Depois de atenuar os estragos de Fernando Henrique Cardoso, Lula oferece à burguesia seu ainda imenso cacife eleitoral para fazer o rescaldo da destruição inaudita de Jair Bolsonaro. Enquanto sua presença for funcional aos donos da riqueza, o ex-presidente será exaltado como grande estadista injustiçado. Assim que se tornar disfuncional, será imediatamente descartado e vilipendiado. O que vale para Lula, diga-se de passagem, vale para todos.
Num contexto de absoluta falta de perspectiva em relação ao futuro, a reabilitação de Lula pode dar um alento de esperança aos que esperam que a democracia possa ser resgatada pela ação de um homem providencial, mas objetivamente não tem, nem poderia ter, o condão de afastar o espectro do autoritarismo. É impossível sair do pântano puxando-se pelo próprio cabelo. Ao padrão de acumulação de uma economia em reversão neocolonial, baseado no rebaixamento sistemático do nível tradicional de vida dos trabalhadores, na destruição das políticas públicas e na depredação acelerada do meio ambiente, corresponde necessariamente um padrão de dominação autoritário. Sem modificar o primeiro, é impossível evitar o segundo.
A volta de Lula à política nacional dá à burguesia a possibilidade de ganhar tempo, mas, enquanto perdurarem as ilusões de um sebastianismo lulista, tira dos trabalhadores qualquer possibilidade de interromper a reversão neocolonial. Qualquer que seja o próximo presidente, seu raio de manobra para restabelecer a paz social será mínimo. Nas condições de uma profunda crise sanitária, econômica e social, nacional e internacional, a polarização da luta de classes inviabiliza até mesmo um simulacro de conciliação entre o capital e o trabalho.
Antes de apostar todas as fichas numa redenção do lulismo em condições impossíveis, a esquerda socialista deveria preocupar-se em abrir novos horizontes para o enfrentamento da crise colossal que ameaça os brasileiros. Sem disputar o futuro, não há como vencer a contrarrevolução reacionária. O ponto de partida deve ser uma leitura cuidadosa da realidade e uma crítica implacável das responsabilidades do próprio lulismo na tragédia nacional.
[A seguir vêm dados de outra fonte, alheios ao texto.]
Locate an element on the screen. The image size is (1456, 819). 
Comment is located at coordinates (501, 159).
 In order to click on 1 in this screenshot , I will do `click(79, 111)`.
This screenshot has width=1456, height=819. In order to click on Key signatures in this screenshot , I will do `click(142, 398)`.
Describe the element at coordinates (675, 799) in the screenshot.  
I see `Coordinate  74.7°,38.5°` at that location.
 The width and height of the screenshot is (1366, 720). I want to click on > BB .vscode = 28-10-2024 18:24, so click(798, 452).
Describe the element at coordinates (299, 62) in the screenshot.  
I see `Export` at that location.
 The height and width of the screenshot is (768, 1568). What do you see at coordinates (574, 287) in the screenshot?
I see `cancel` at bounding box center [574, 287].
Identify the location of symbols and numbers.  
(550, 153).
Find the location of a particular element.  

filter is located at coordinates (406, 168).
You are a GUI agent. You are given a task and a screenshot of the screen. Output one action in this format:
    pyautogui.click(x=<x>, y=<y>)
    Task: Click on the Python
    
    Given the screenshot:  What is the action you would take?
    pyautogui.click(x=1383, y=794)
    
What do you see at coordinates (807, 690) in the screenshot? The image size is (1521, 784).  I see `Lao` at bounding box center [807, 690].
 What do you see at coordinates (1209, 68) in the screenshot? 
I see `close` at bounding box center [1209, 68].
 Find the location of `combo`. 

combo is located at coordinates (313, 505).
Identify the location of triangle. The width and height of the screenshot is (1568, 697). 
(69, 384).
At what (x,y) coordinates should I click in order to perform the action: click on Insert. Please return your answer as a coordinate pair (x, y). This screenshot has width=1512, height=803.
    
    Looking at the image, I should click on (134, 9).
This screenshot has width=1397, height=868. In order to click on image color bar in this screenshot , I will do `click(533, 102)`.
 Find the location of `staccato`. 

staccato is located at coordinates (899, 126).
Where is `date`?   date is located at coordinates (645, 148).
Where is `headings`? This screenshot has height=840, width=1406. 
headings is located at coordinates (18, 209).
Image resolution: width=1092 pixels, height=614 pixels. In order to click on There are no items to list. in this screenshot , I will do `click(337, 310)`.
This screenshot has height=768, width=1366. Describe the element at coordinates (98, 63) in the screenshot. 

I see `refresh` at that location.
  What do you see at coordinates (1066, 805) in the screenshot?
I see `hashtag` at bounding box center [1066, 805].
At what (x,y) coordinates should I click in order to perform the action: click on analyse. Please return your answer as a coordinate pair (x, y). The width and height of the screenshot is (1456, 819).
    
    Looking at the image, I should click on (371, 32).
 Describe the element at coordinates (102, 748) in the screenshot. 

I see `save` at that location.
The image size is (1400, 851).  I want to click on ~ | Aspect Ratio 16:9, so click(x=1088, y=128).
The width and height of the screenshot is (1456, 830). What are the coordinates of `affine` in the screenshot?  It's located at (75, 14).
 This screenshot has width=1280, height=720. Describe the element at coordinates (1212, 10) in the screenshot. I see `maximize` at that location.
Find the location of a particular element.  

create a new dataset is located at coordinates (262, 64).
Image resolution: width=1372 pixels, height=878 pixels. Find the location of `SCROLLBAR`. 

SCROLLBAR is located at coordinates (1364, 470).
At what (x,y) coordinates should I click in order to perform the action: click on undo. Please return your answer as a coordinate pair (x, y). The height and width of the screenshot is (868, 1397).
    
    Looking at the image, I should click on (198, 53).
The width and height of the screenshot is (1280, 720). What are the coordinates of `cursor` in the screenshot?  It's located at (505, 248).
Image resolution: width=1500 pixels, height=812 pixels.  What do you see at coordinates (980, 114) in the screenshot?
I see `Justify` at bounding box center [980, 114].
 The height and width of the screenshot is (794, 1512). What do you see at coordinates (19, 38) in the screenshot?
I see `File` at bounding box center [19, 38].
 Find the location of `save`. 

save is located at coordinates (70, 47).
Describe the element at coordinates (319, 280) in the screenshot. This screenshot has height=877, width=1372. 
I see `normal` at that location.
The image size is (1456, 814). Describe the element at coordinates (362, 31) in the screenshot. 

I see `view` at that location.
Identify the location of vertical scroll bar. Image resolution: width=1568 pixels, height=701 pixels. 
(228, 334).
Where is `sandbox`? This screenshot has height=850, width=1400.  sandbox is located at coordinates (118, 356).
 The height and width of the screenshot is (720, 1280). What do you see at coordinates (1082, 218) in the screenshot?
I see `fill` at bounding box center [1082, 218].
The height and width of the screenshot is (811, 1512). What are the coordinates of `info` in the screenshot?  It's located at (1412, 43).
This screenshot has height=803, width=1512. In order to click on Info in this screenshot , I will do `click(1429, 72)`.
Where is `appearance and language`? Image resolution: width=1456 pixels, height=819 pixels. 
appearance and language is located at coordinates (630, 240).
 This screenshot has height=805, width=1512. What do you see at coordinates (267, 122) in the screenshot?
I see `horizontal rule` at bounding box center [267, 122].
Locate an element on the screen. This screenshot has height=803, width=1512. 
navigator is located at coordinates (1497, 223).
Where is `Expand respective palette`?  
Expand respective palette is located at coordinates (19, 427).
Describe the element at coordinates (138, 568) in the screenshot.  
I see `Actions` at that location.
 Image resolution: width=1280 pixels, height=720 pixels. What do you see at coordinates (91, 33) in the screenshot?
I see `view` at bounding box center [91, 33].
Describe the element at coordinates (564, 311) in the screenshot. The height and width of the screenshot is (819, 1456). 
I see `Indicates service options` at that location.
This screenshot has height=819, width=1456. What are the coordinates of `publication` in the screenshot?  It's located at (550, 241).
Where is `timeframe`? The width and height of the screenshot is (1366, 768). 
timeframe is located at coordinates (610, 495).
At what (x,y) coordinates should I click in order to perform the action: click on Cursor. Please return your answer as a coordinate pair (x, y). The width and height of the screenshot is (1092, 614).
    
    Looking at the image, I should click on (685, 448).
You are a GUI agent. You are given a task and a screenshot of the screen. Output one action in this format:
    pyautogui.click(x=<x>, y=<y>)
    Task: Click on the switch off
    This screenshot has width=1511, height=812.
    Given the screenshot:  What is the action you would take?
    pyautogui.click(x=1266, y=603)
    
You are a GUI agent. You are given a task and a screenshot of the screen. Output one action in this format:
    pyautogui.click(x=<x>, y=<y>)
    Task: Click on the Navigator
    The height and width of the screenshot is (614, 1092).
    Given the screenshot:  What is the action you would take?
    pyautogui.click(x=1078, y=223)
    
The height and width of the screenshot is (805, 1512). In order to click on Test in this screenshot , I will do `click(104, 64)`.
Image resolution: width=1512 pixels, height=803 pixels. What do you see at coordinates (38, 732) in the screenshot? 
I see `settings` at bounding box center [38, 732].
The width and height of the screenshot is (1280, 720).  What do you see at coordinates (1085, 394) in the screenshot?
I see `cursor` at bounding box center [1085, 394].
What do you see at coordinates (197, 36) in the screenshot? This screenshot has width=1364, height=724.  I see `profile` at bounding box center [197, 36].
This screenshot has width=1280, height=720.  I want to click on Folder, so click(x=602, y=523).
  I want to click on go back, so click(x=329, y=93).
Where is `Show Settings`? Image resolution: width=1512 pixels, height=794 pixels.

O único antídoto efetivo contra a escalada autoritária é a mobilização social e a entrada da classe trabalhadora em cena. Mais do que nunca, a tarefa prioritária da esquerda socialista é construir um programa político, colado nas lutas concretas dos trabalhadores, que coloque na ordem do dia a urgência de “direitos já” e sua necessária consequência: “fim dos privilégios já”. A revolução democrática, baseada na autorganização dos trabalhadores, com um horizonte socialista, é a única alternativa capaz de deter a barbárie do capital no Brasil.